[Excerpt — start]
Integrating AI in Teaching & Learning
To integrate generative AI technology effectively, instructors should align it with course goals and learning outcomes. Teaching and learning activities, as well as assignments, that scaffold the process of learning may be well-suited to the integration of generative AI applications. When using generative AI, educators should create learning experiences that enable students to practice higher-order thinking skills, such as analyzing, evaluating, and creating. Some general suggestions include:
- Students can use ChatGPT and fact-check responses by finding primary and secondary sources to back up information.
- Students can generate a first draft using ChatGPT and track changes in a document to refine/edit.
- Reflect on prompt engineering and showcase how small changes can lead to major differences in output.
- Challenges students to explain the logic or reasons behind AI-generated responses.
- Students can compare the AI-generated responses with their own answers and evaluate if it might help improving their own answers.
- Require students to make a connection to or evaluate AI responses with the theories or knowledge acquired in class discussions.
- Simulate real-life tasks to facilitate contextual knowledge.
[Excerpt — finish]
> Brief 1
In the excerpt on integrating AI in teaching and learning, what should instructors align generative AI technology with?
> Brief 2
Carry on the excerpt on integrating AI in teaching and learning, starting after its last suggestion.
These records come from a different source than the text above.
[Data for review — start]
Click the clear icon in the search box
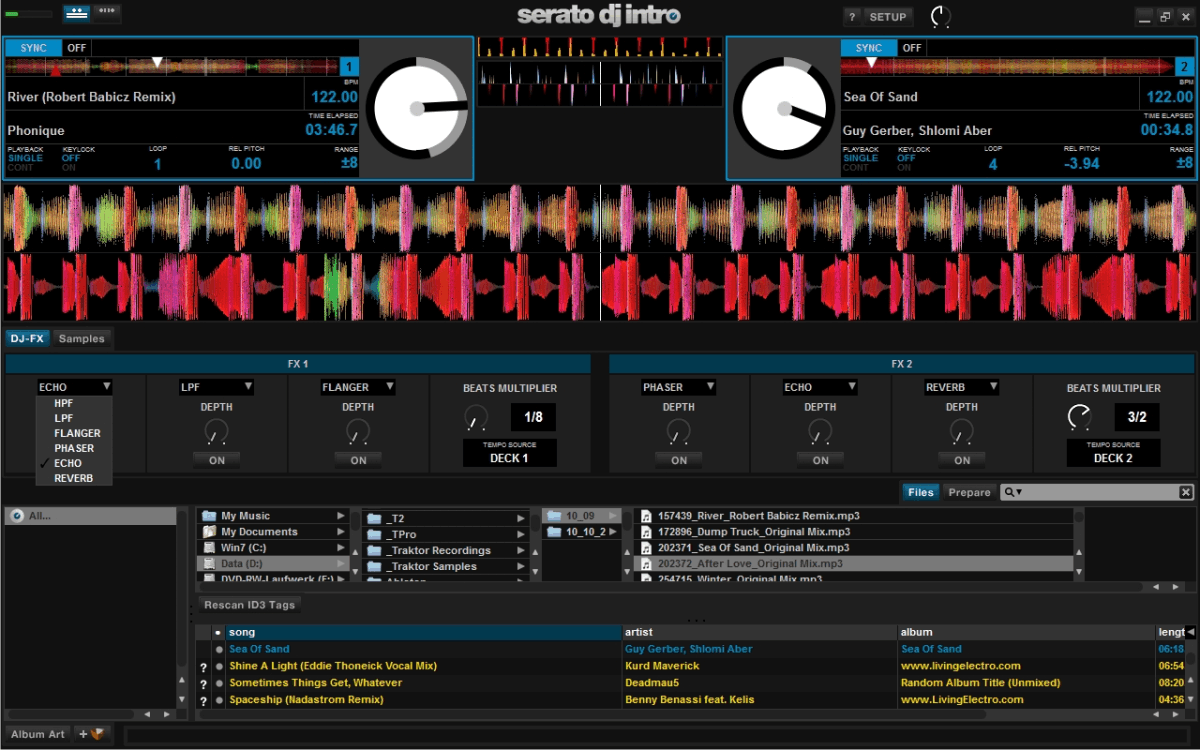Image resolution: width=1200 pixels, height=750 pixels. point(1185,492)
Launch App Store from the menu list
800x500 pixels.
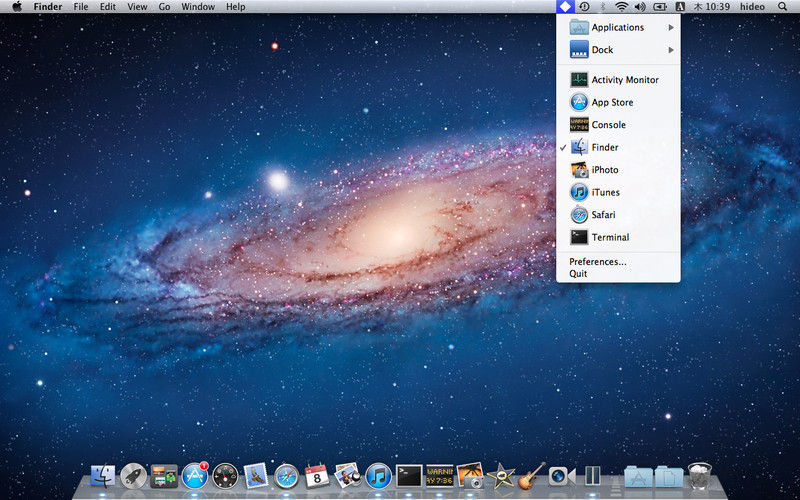[x=611, y=102]
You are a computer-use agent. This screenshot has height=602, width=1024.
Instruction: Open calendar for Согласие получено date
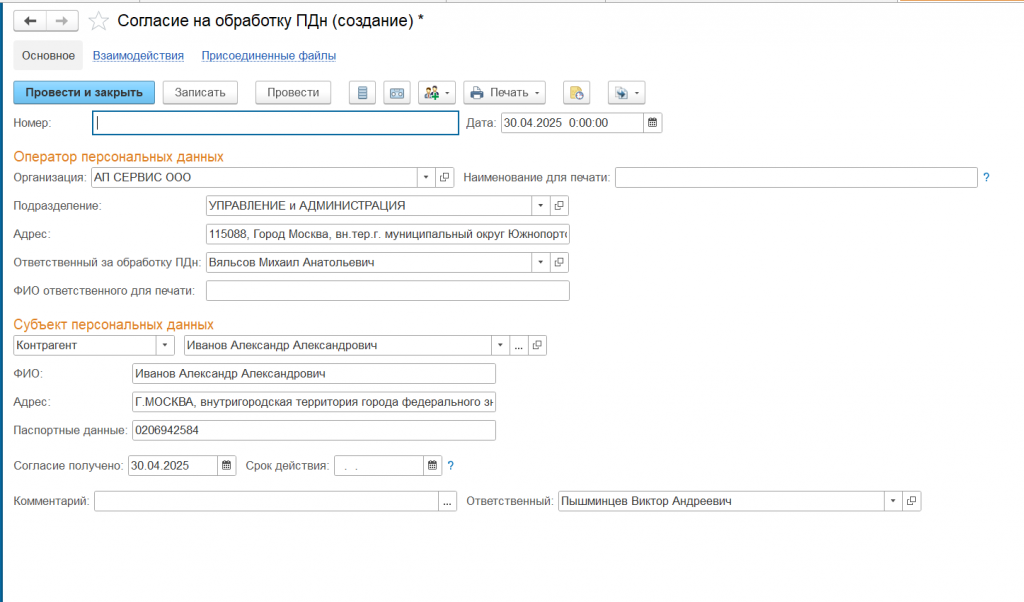[x=227, y=465]
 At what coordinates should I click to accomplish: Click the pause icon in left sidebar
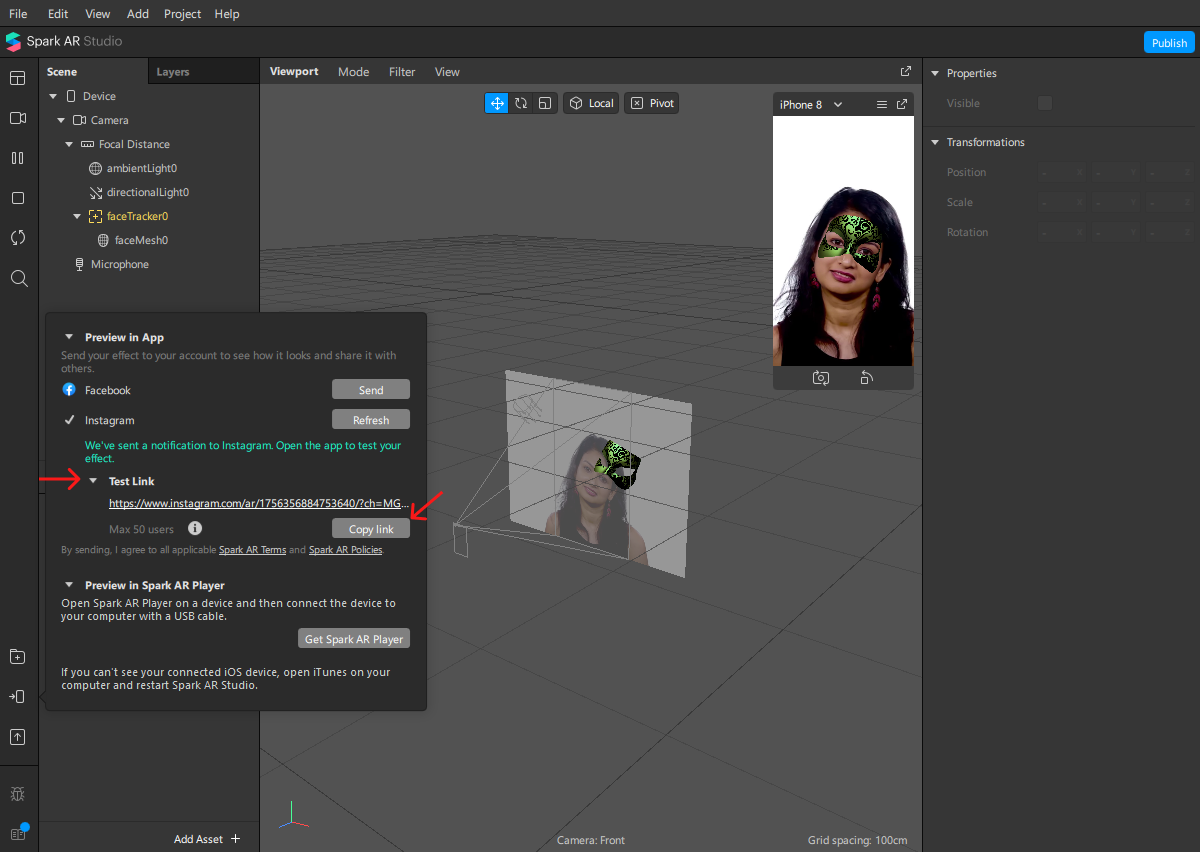(18, 158)
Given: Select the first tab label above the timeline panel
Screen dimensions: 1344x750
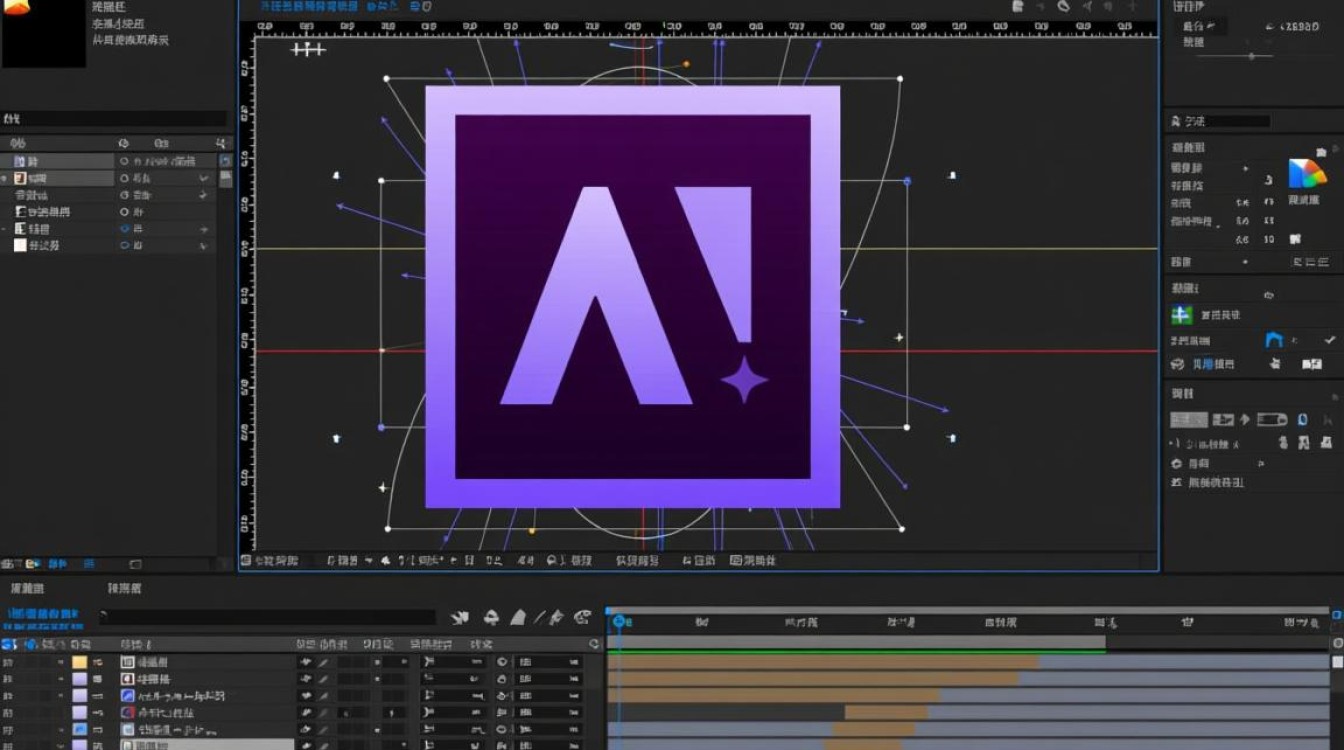Looking at the screenshot, I should [27, 589].
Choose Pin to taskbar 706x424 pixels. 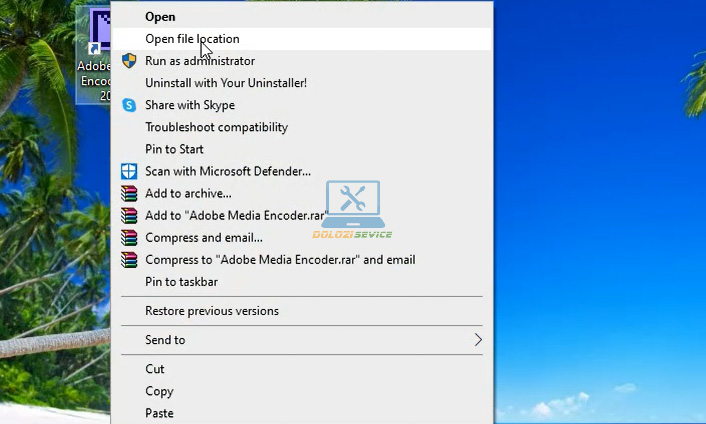pyautogui.click(x=181, y=281)
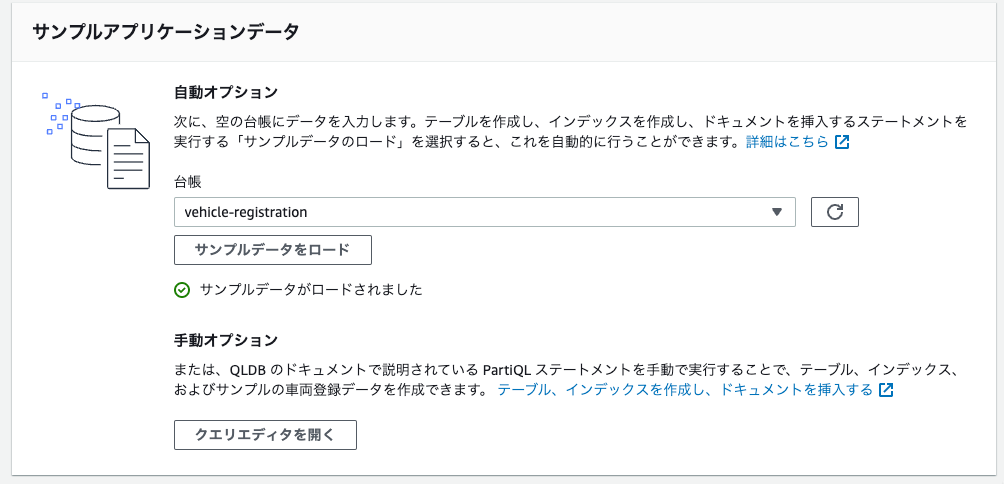The height and width of the screenshot is (484, 1004).
Task: Click the 手動オプション heading
Action: [226, 340]
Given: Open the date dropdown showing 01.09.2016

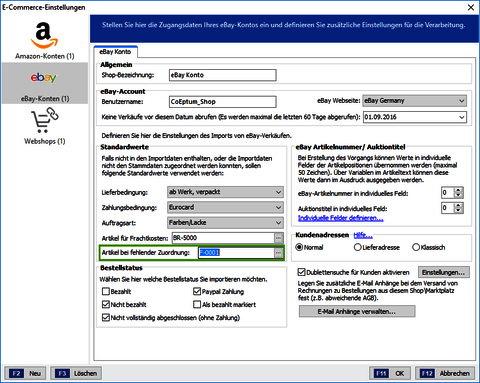Looking at the screenshot, I should pyautogui.click(x=415, y=117).
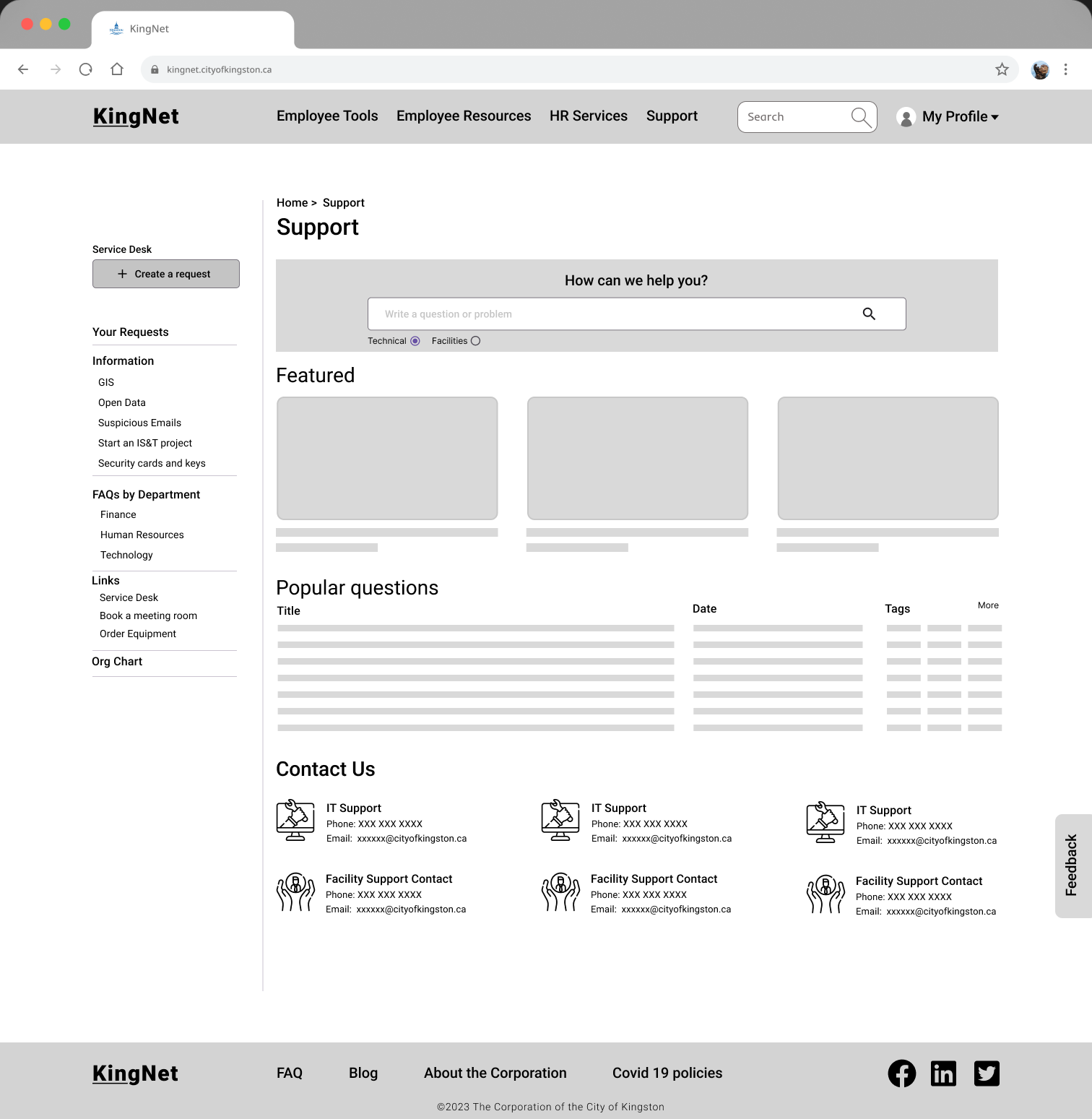Open the My Profile dropdown menu

pyautogui.click(x=996, y=116)
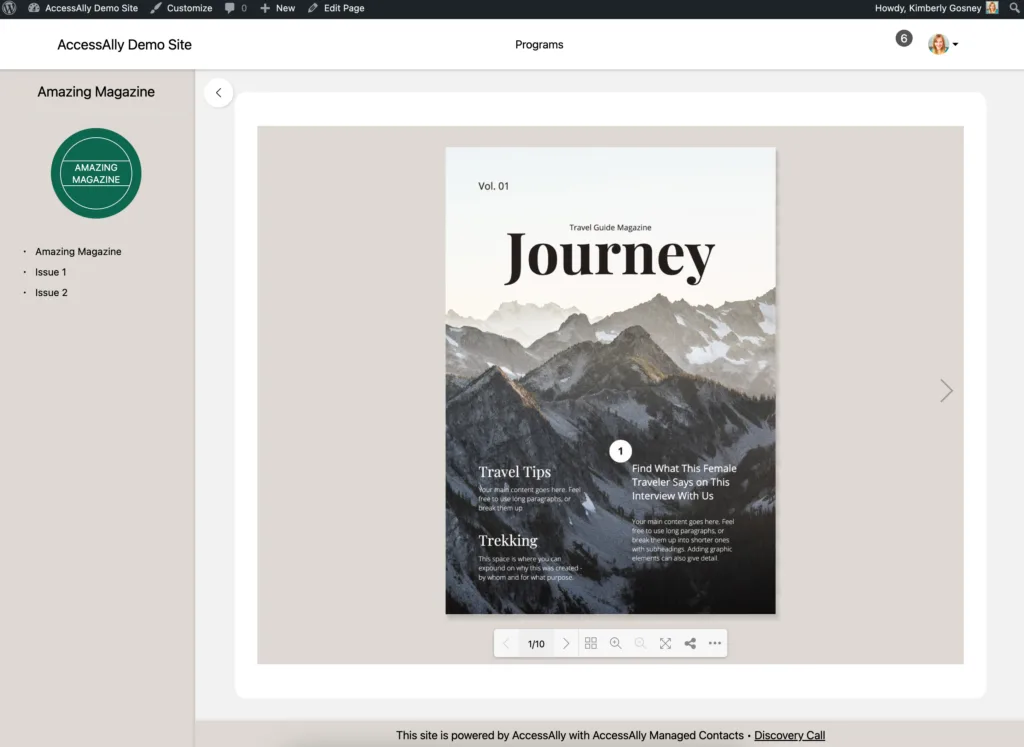This screenshot has width=1024, height=747.
Task: Open the flipbook thumbnail grid view
Action: click(x=590, y=643)
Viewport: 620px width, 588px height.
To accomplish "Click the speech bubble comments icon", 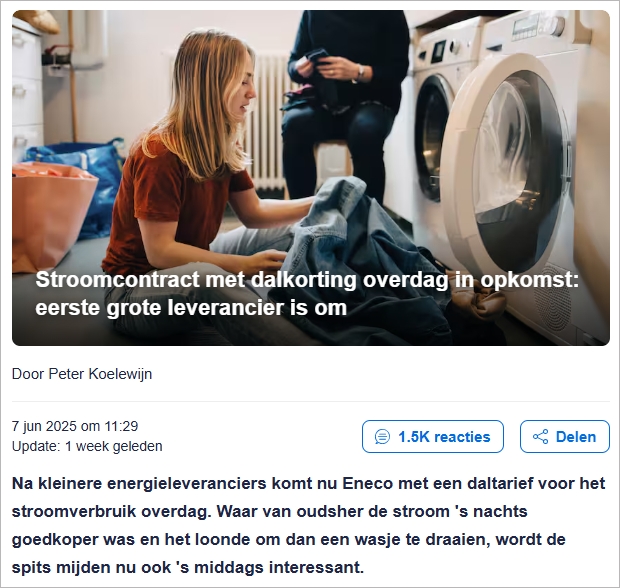I will [382, 437].
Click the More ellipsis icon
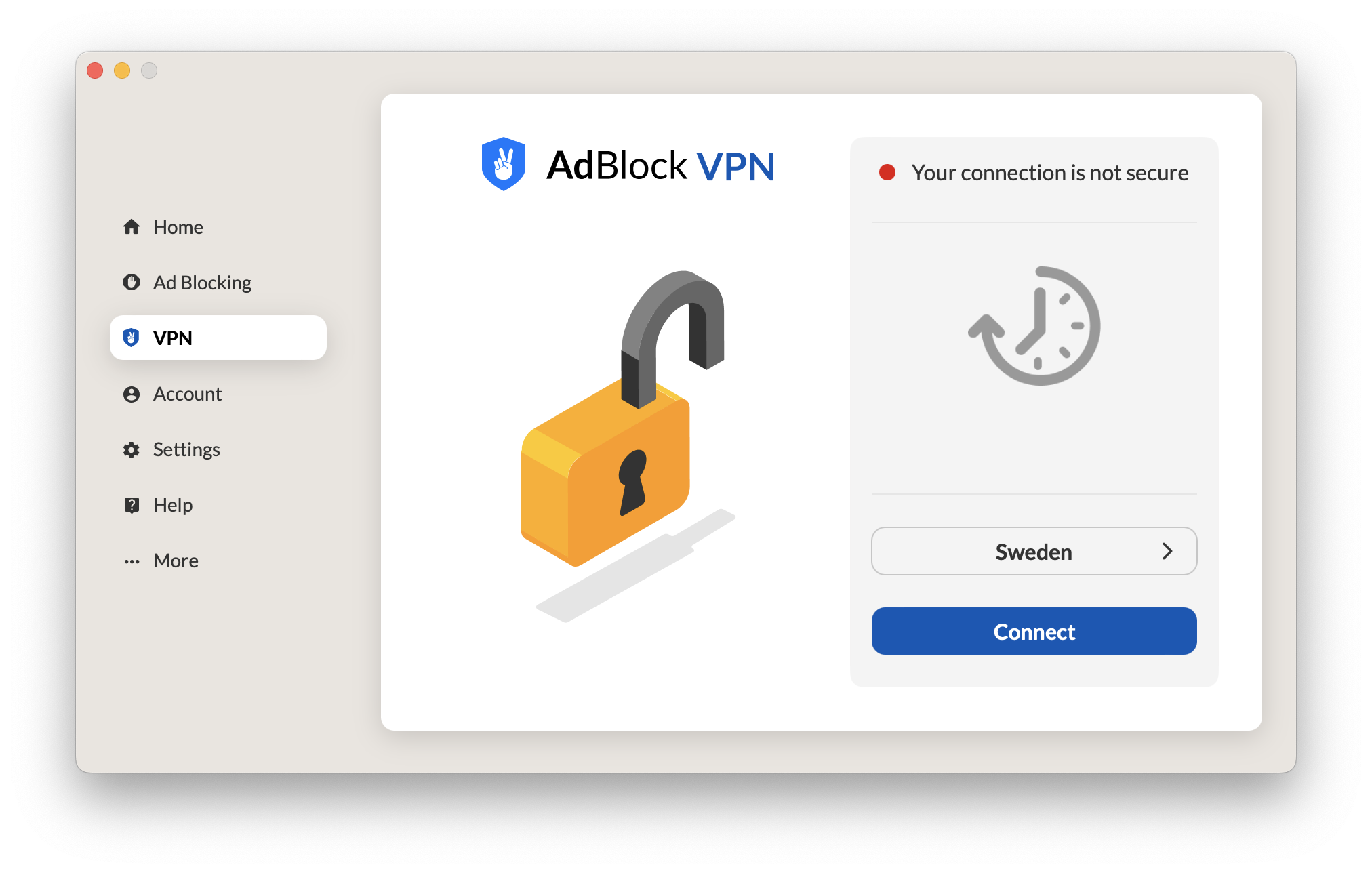Screen dimensions: 1372x873 pyautogui.click(x=131, y=561)
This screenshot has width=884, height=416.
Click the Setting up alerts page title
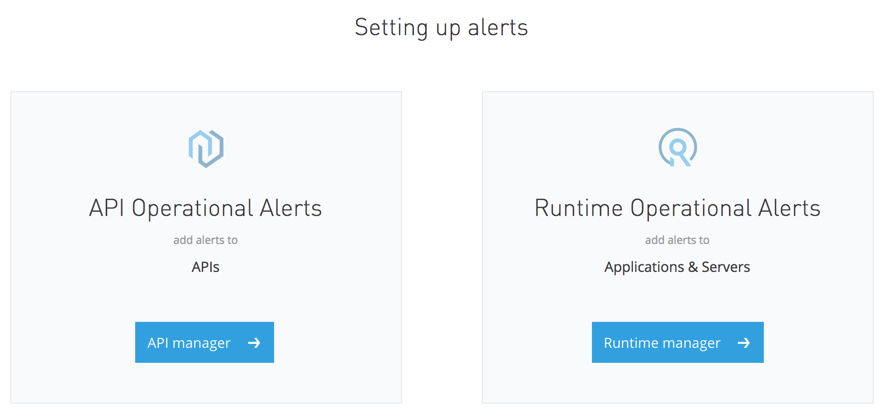point(441,28)
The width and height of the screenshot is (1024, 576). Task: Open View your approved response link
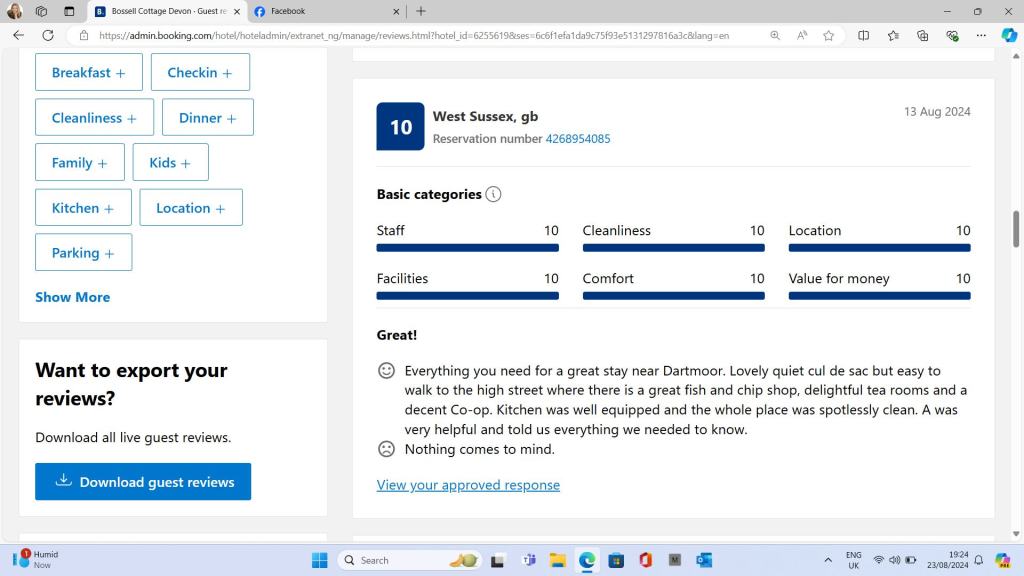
[Data for review — finish]
> Task output 1
Course goals and learning outcomes.

> Task output 2
Also, as AI are used across business functions, teaching and learning activities might be designed to enhance students’ ability in applying generative AI in real business context. Some examples include:
|Business Functions||Examples of Applications|
|Marketing and Retailing||Crafting personalized marketing, social media and content creation (text, images and videos); analyzing customer feedback and sales data; improving sales force|
|HR and Operations||Assisting in screening and candidate assessment, providing self-serve HR functions, optimizing communication of employees, personalized training|
|Finance and Economics||Sentiment analysis, anomaly detection, personalized investment advice and financial services, data analytics, predictive modeling, algo-trading|
|Accountancy, Legal and Compliance||Enhancing auditability by tracking complex transactions, pulling data from vast amounts of legal documentation, drafting and reviewing annual reports, payables/receivables processing|
|Entrepreneurship, Innovation and R&D||Identifying new prospects and generating prototypes, personalization engines, predicting customer service issues, personalized marketing|
Generative AI technologies can also be used innovatively in business curriculum. It can be deployed to simulate real-life tasks to facilitate contextual knowledge. For example, ChatGPT can be:
- integrated into simulated negotiations, where students haggle with the chatbot playing the role of the opposing party for international trade or policy negotiation, bargaining or negotiation with labors, and so on.
- used as a sparring partner, with AI critiquing students’ ideas and asking for more explanation in their pitching of business proposal or marketing plan.
- used as a simulated stakeholder, with AI raising and enforcing students’ consideration in particular ESG issues.